Amid the factories of Annan District, an 800-seat performance venue has risen, the area's first privately established concert hall. And off a picturesque city lane sits a museum dedicated to seeds – unique in all of Taiwan.

The founders of these cultural venues are just two examples of Tainan's newest breed of residents, who are sowing the seeds of dreams they hope will one day bear fruit for the island's oldest city.

Dream Land Concert Hall

Amidst the rice fields and factories of Tainan's Annan District, a splendid music park has taken shape, its entrance marked by a koi pond in the shape of black and white piano keys.

A sign posted there reads "Music Foundation: 2,500 km," noting the distance between Tainan's Dream Land Concert Hall and the Nippon Music Foundation headquarters.

Each year, concert hall executive director Lin Hung-hsing leads a group of kids studying music to Japan to vie for recital opportunities, allowing the kids to start honing their onstage performance skills at an early age.

"Taiwan is a country that has the talent but lacks the venues," Lin says.

A graduate of Senzoku Gakuen College of Music in Kanagawa, Japan, Lin studied fine arts during his school days but also studied piano continuously since he was a small boy, owing to the expectations of his father.

But he never really had a chance to perform in public, since he wasn't part of a formal music program. It is this that has long inspired a dream in him to provide a performance venue for Taiwan's young music and art students.

A Stage where Hard Work Can Be Seen

That dream recently came to fruition with the opening in June of Dream Land Concert Hall, the new venue Lin worked for five years to make a reality. The 807-seat Dream Land is larger than many municipal-level music facilities.

Up on the stage sits a NT$7 million Steinway piano.

"I waited seven months to get this piano," Lin says. "I hope that by getting the kids playing on professional-grade instruments from the start, they can really see themselves as future musicians."

Lin returned to Taiwan 16 years ago and started out with preschool arts programs and training student orchestras, singlehandedly putting together an educational institute that now has 300 students. But he was reluctant to allow his performance space to become a mere audition hall.

"If you want to improve, you have to practice.
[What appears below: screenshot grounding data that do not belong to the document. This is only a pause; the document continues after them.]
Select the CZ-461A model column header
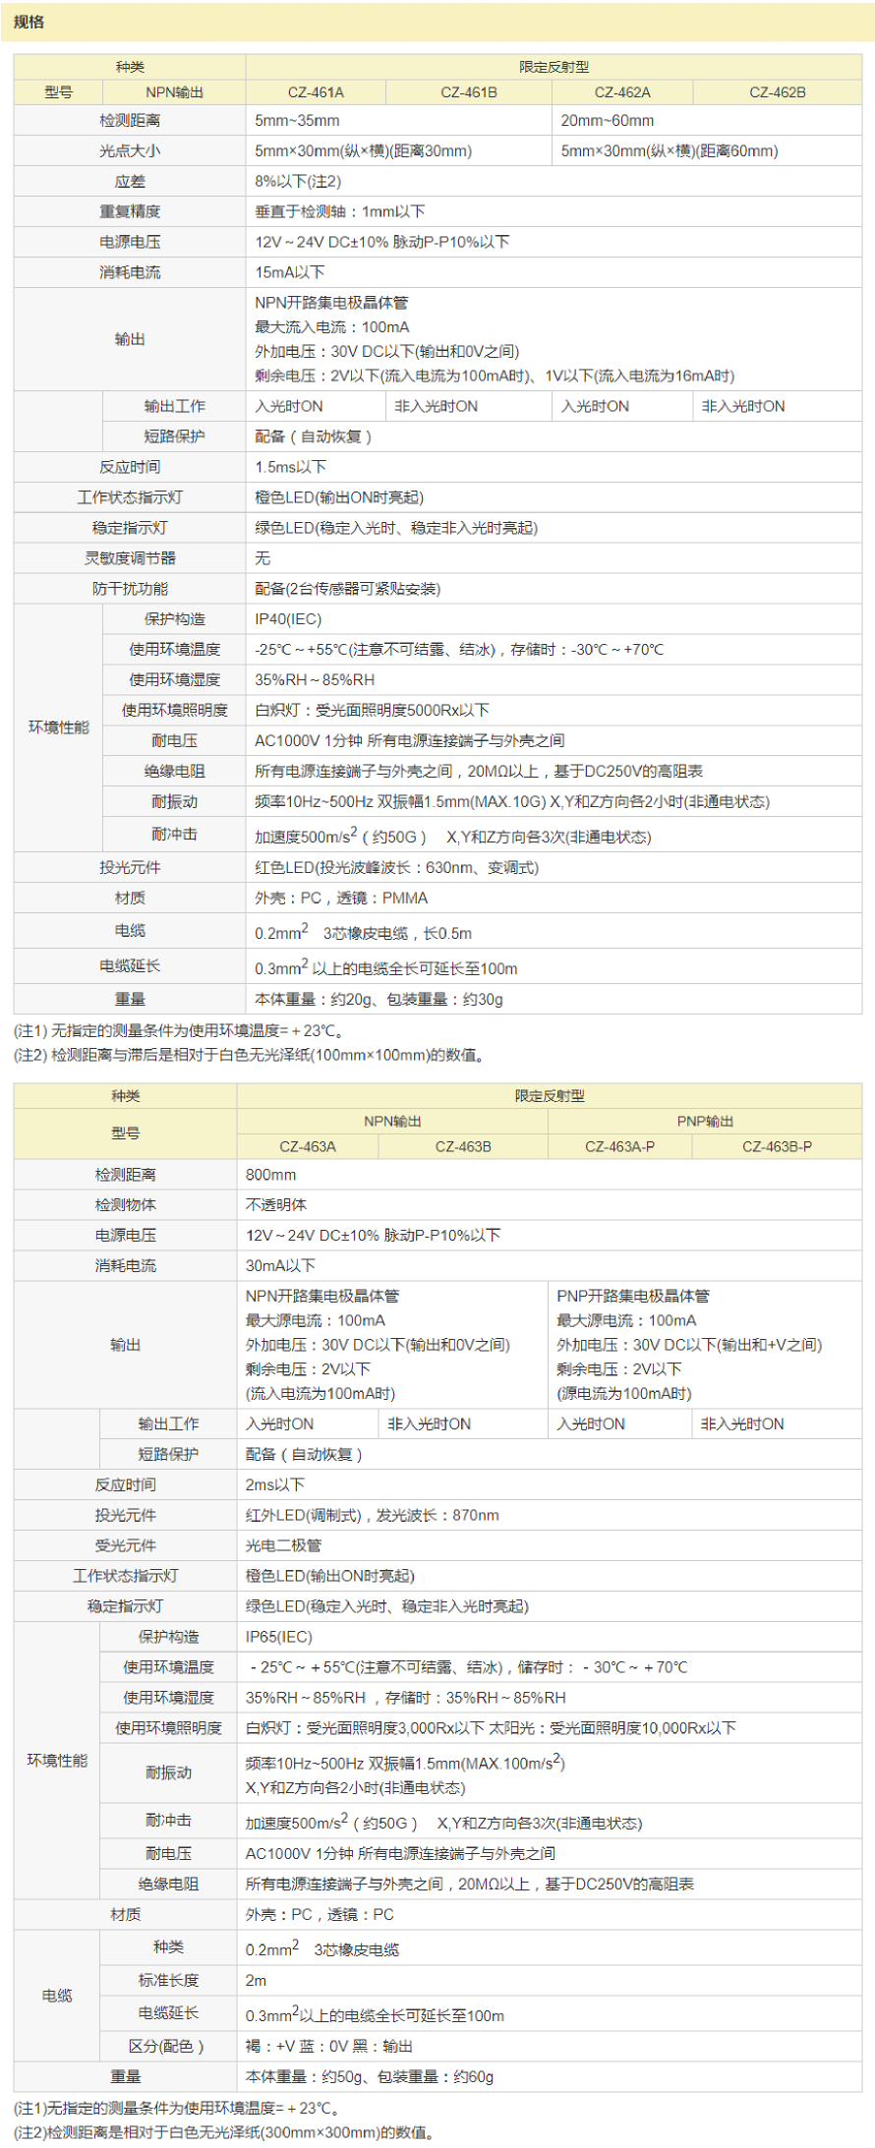 coord(316,92)
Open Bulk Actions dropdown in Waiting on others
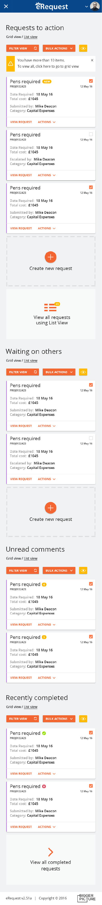The image size is (102, 905). point(59,372)
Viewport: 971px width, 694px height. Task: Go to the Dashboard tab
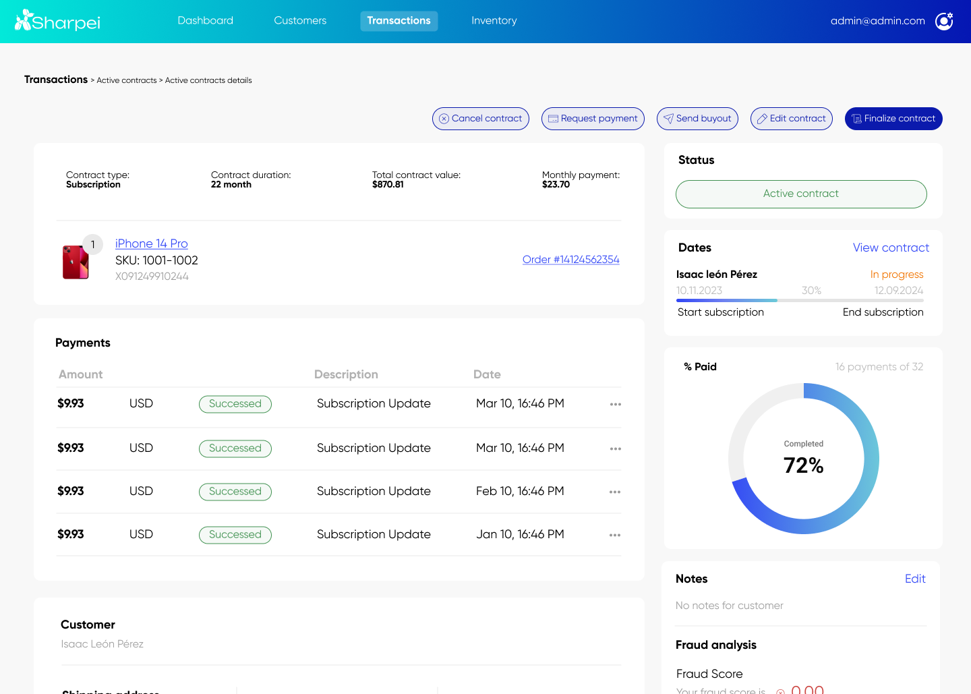pos(205,21)

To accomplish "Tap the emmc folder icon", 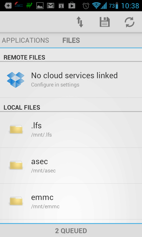I will point(16,201).
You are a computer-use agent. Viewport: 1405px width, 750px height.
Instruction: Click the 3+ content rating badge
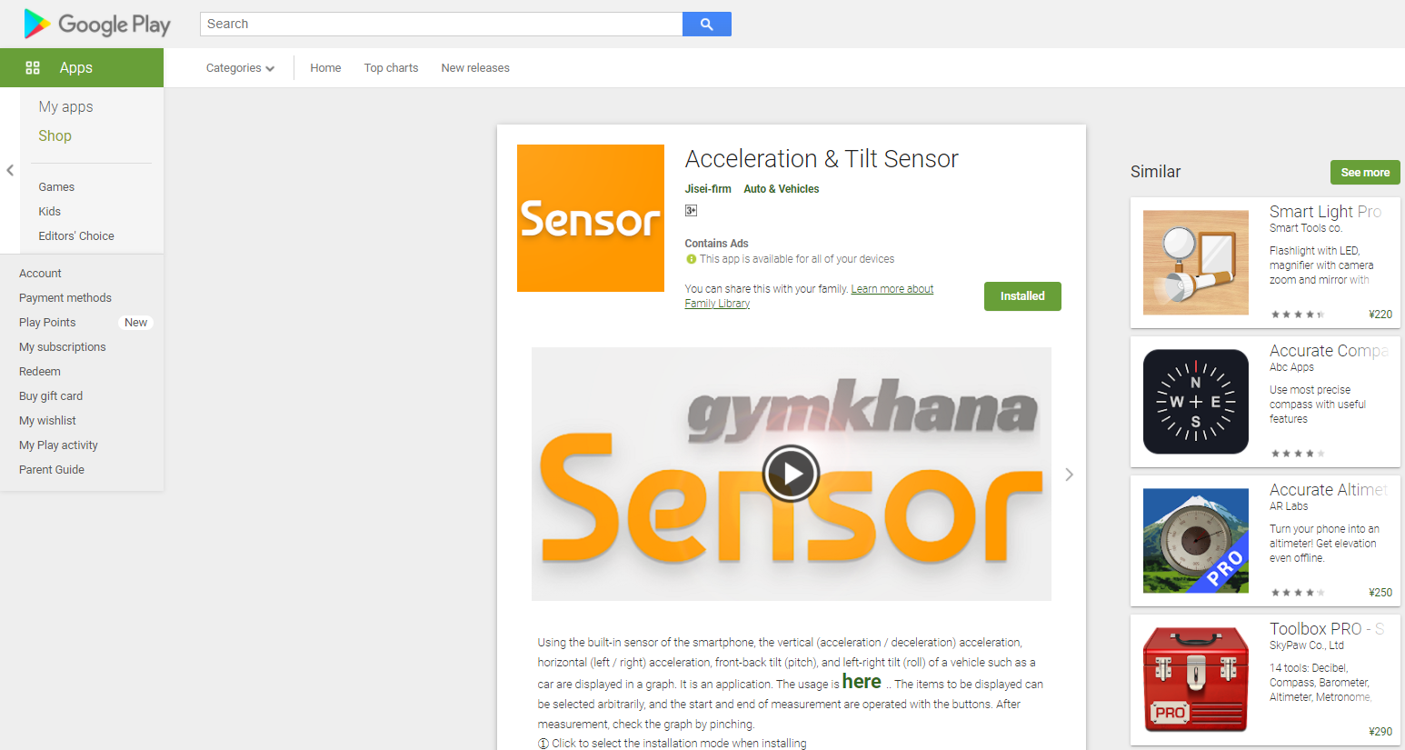tap(691, 211)
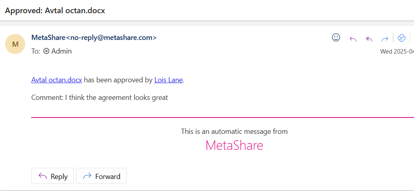Click the subject line Approved: Avtal octan.docx
The image size is (414, 191).
coord(55,10)
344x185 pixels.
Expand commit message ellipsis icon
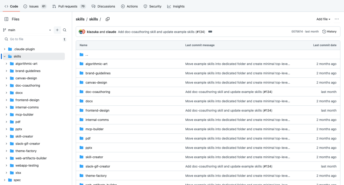(210, 32)
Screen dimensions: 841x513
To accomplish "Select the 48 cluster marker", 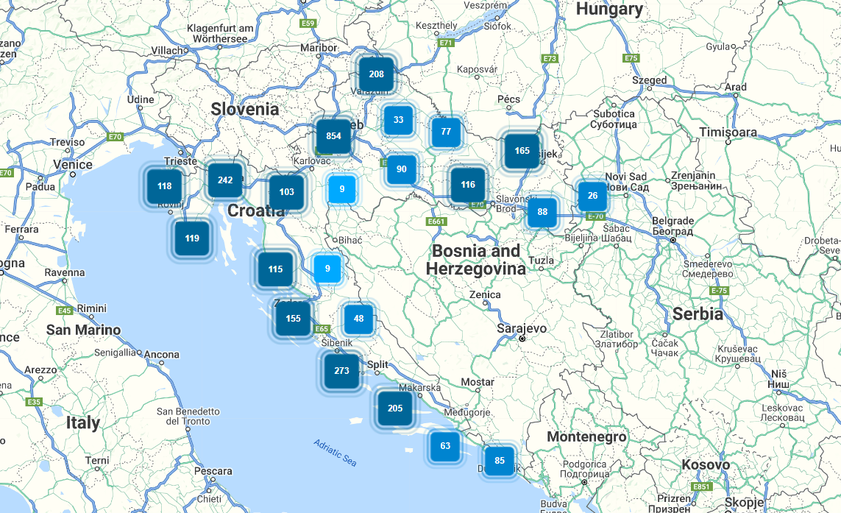I will pos(358,319).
If you want to improve, you have to perform," Lin told his students. Dividing them into five levels, he allows the top two levels to perform individually, while the entire student body puts on  group music and dance performances.

"Only through performance can hard work get noticed," Lin contends. The Taiwanese education system is obsessed with competing for first or second place, he feels, but is not as concerned as it should be for students who work hard trying to make progress. as they're growing up. His aspiration is to "provide a performance space that will motivate students to progress."

Dream Land has only just become a reality, but Tainan National University of the Arts student Huang Shih-che has been a Lin protege for 14 years. Lin brought Huang and four other students to live with his family when they were in junior high school, to gain an appreciation for art in their lives and to learn how to interact with others.

Upon graduation, Huang hopes to work at Dream Land Concert Hall and help even more Tainan residents reach out and grab hold of their artistic dreams.

Cian Ci Seed Museum

"Have you ever heard a sandbox tree seed pod explode?" Chao Ying-ling asks, shaking a pumpkin-shaped seed pod that gives off the sound of a maraca, adding, "When it blows up, it sounds like a bottle rocket going off." The explosions from this palm-sized pod can continue on and off for up to two to three minutes.

The 60-year-old Chao and her husband have been involved in ornamental landscaping for more than 30 years. Some 20-odd years ago the family began amassing a collection of southern Taiwan's tree seeds on a plot of land on the corner of a little lane off Dongfeng Street near the campus of National Cheng Kung University.

They did not deliberately purchase the seeds and seed pods in their inventory, but gathered them from the grounds of companies, school campuses and homes where they did their landscaping.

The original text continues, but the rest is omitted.